**Set problem:** Write out, word for word, the stretch of the blog post about jazz musicians and investors from "My June 2024" through "smart, broke friends.".

I returned to New York. To my surprise, the jazz scene had not collapsed in my absence. Not bad! I gave New York a dose of my charm; in return it gave me a dose of the cowonaviwus. Fair enough.
My June 2024 assessment persists in its accuracy. The squeeze of tax and inflation tightens one notch at a time and the expectations levied against musicians get ridiculouser and ridiculouser. One new thought struck me, though, as a result of my having paused music in order to swim around in the world of education technology. That new thought: musicians, as a group, comprise an undertapped resource of technical skill and executive functioning. These days I get to meet directors-of-this-and-that, entrepreneurs, and ~*gasp*~ investors. They are often rich. They *own* things. But let me declare in no uncertain terms: *these are not impressive people.* Yeah, yeah, a couple of them are. But nothing compared to my friends. My creative, smart, broke friends.
I wish I could fix it. I ain't got enough marbles to fix it, at least not yet. Hey, billionaires: 1) start reading my blog — it'll be good for you; 2) here's your new scheme: dump ten million doubloons into a hedge fund. Don't hire economists — I know you're not that stupid — *or* physics PhDs, either. They are expensive! Hire musicians. Jazz musicians might just be the ultimate pick here! They can learn the ins-and-outs of an arcane, technical language. They can show up on time and think on their feet. You can get 'em for a quarter of the usual quant trader salary, I promise. In three months they'll be as good as any Caltech-dweeb-turned-quant-dweeb. I will help you pick them! We just need like, six, man...that'd inject enough of the ol' Kapital to buy out a couple sweet-ass venues. Some studio time. A new dojo to rival those stupid schools.
I promise you the Python you need to build a trading app or to do a little ML pales in comparison, complexity-wise, to the rigors of harmony and voice leading. It's easier to talk to an investor than to one of the brainfriend bookers who dangle our fates in front of us. The zillionaire who figures this out is gonna smile at their preposterous returns while picking up a legitimate mitzvah along the way. Not my quest — I'm about $9.9999 Million short — but the idea's free. You're welcome. If you're feeling generous, cut me a check for the cost of an old Buescher.

**Information supplied:**
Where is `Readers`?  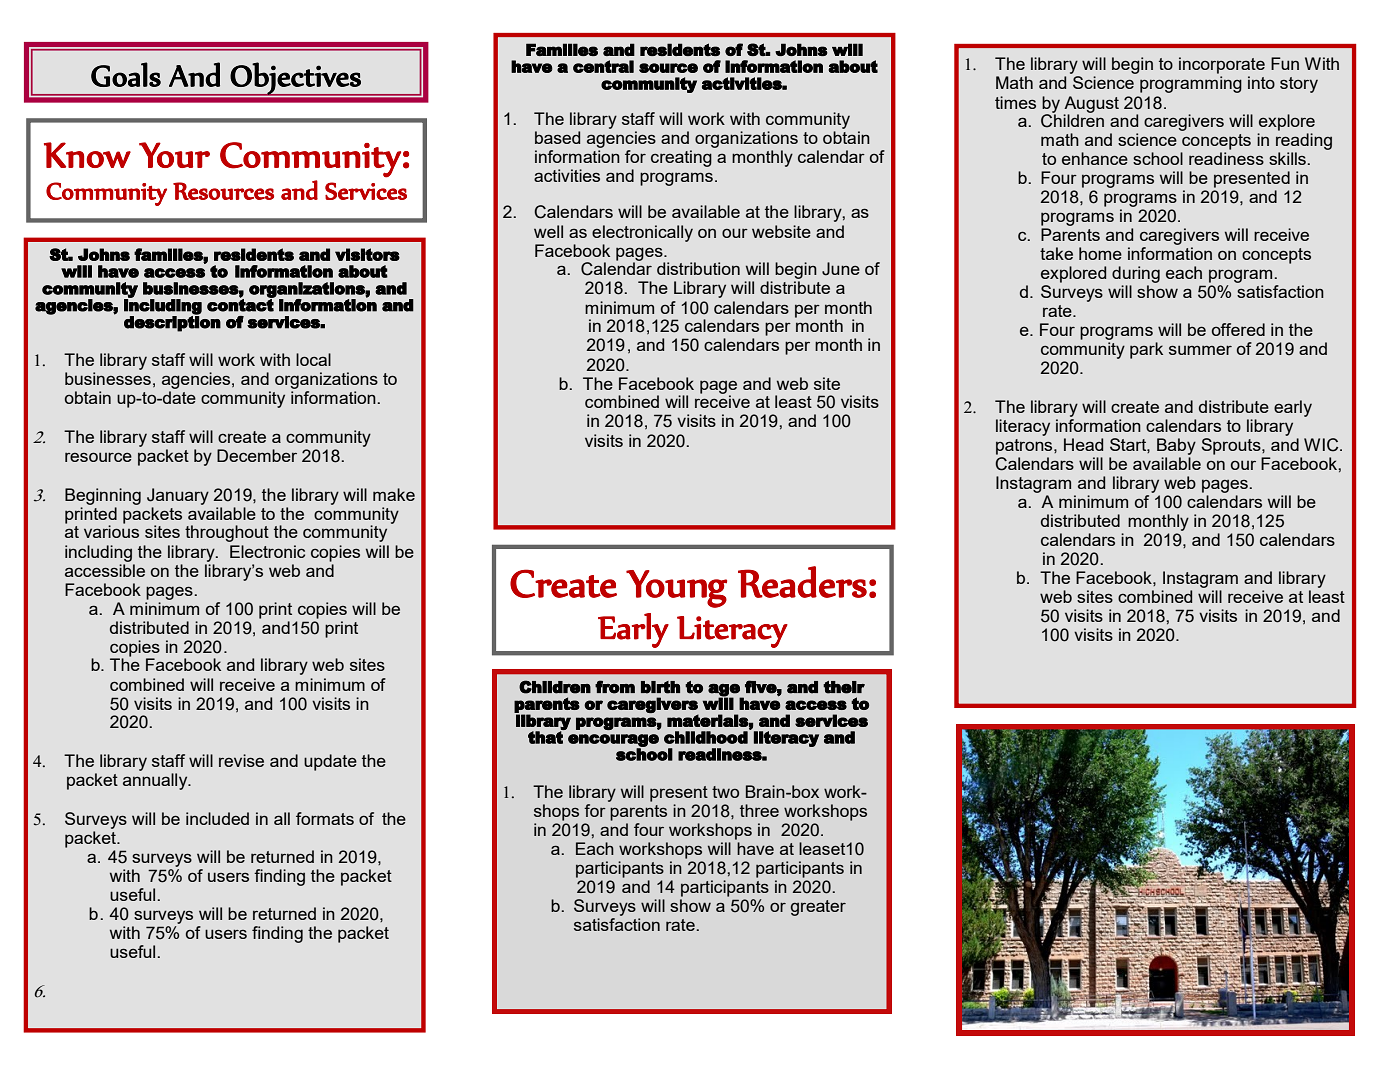
Readers is located at coordinates (802, 582).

**Exercise solution:**
My June 2024 assessment persists in its accuracy. The squeeze of tax and inflation tightens one notch at a time and the expectations levied against musicians get ridiculouser and ridiculouser. One new thought struck me, though, as a result of my having paused music in order to swim around in the world of education technology. That new thought: musicians, as a group, comprise an undertapped resource of technical skill and executive functioning. These days I get to meet directors-of-this-and-that, entrepreneurs, and ~*gasp*~ investors. They are often rich. They *own* things. But let me declare in no uncertain terms: *these are not impressive people.* Yeah, yeah, a couple of them are. But nothing compared to my friends. My creative, smart, broke friends.